→ **Excerpted records**

——

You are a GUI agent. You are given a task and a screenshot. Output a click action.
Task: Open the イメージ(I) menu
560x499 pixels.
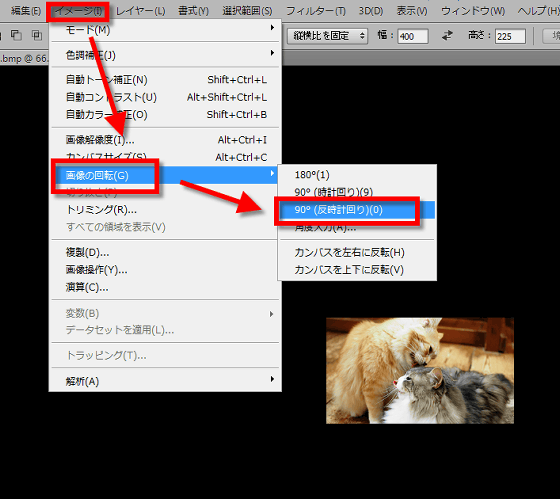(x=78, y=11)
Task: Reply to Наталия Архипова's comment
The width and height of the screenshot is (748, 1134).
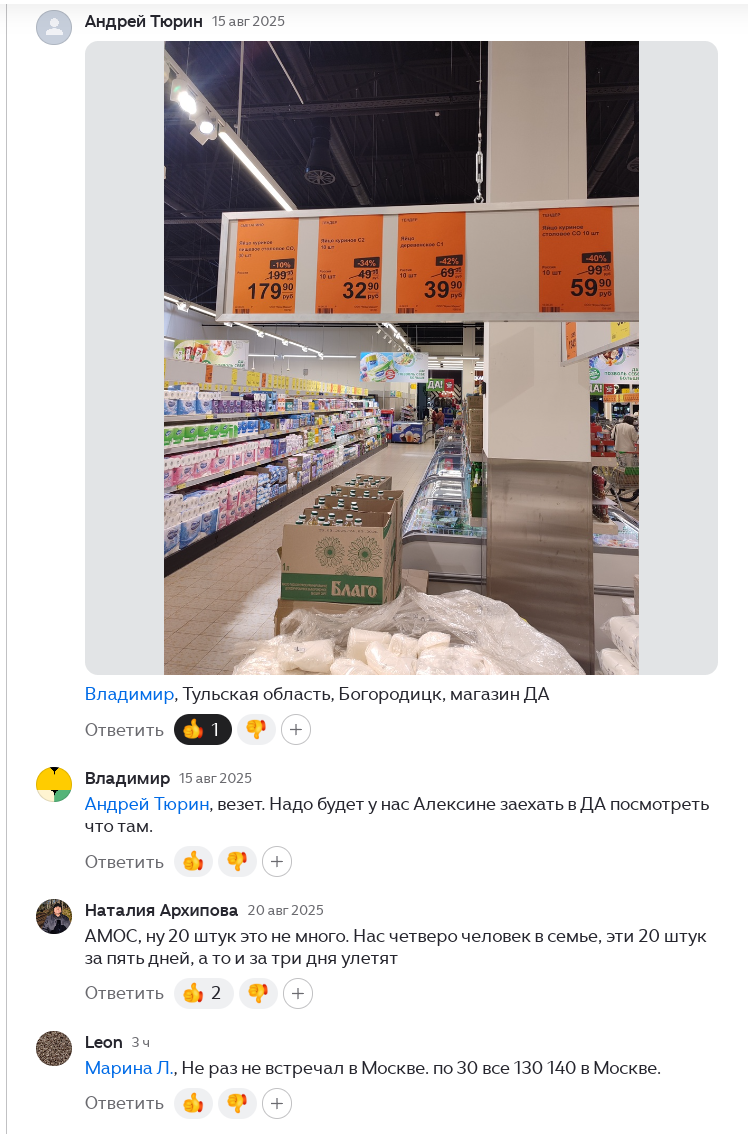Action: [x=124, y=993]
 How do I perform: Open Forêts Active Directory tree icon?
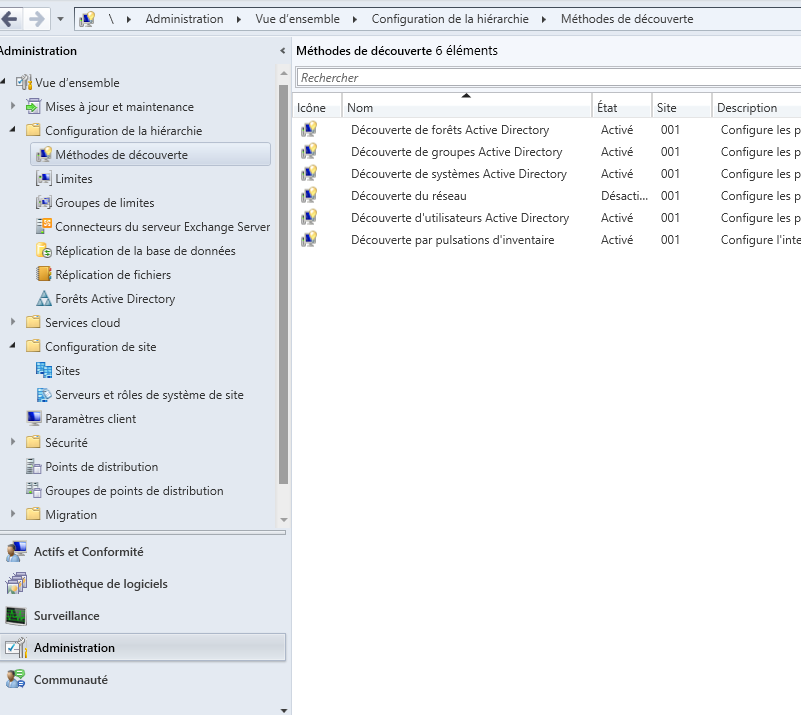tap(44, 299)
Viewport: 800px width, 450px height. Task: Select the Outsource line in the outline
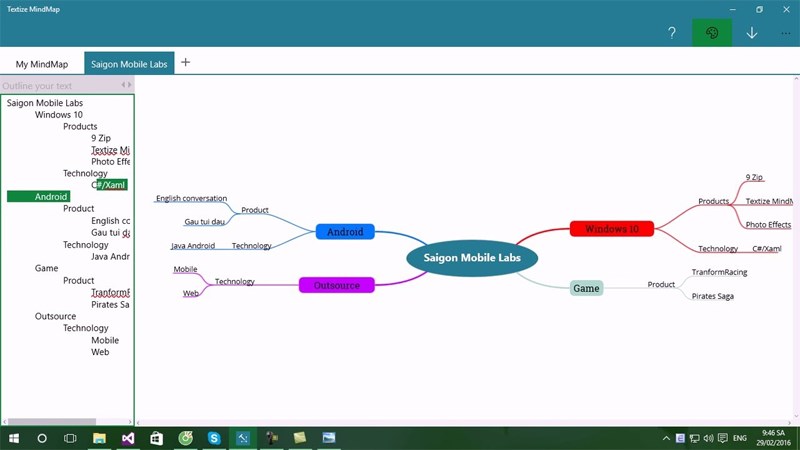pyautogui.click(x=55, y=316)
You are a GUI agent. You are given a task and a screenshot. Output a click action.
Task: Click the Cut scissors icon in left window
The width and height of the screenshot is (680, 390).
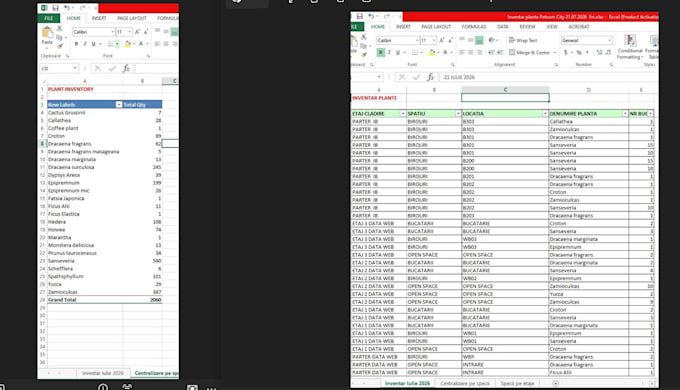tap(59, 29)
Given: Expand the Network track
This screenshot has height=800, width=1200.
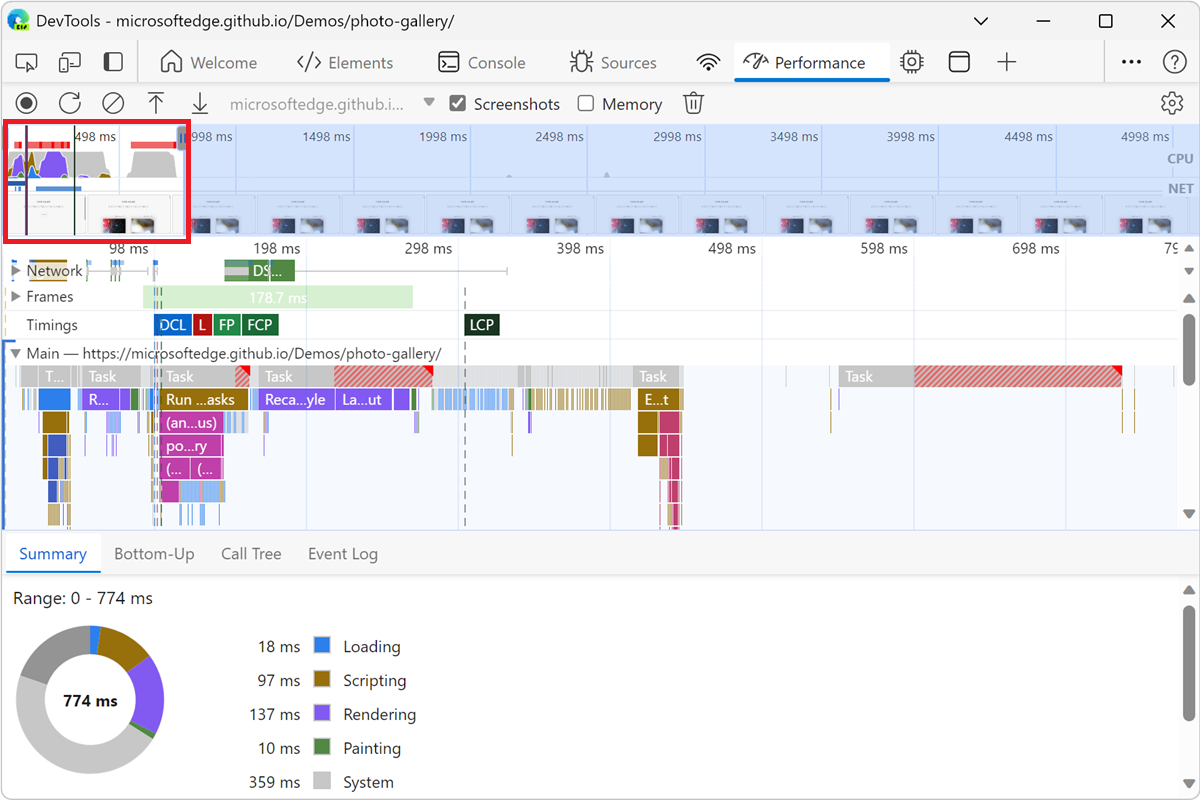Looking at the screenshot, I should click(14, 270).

——

→ **Exercise requirements**
Every line of the data should be transcribed exactly. Omit the images.

→ **Response to the task**
You are a GUI agent. You are given a task and a screenshot. Output a click action.
Task: Open the イメージ(I) menu
560x499 pixels.
(x=78, y=11)
Task: Reply to Наталия Архипова's comment
The width and height of the screenshot is (748, 1134).
Action: [x=124, y=993]
 How do I perform: Open Forêts Active Directory tree icon?
tap(44, 299)
Viewport: 800px width, 450px height. Task: Select the Outsource line in the outline
pyautogui.click(x=55, y=316)
You are a GUI agent. You are given a task and a screenshot. Output a click action.
Task: Click the Cut scissors icon in left window
The width and height of the screenshot is (680, 390).
tap(59, 29)
Given: Expand the Network track
This screenshot has height=800, width=1200.
Looking at the screenshot, I should click(14, 270).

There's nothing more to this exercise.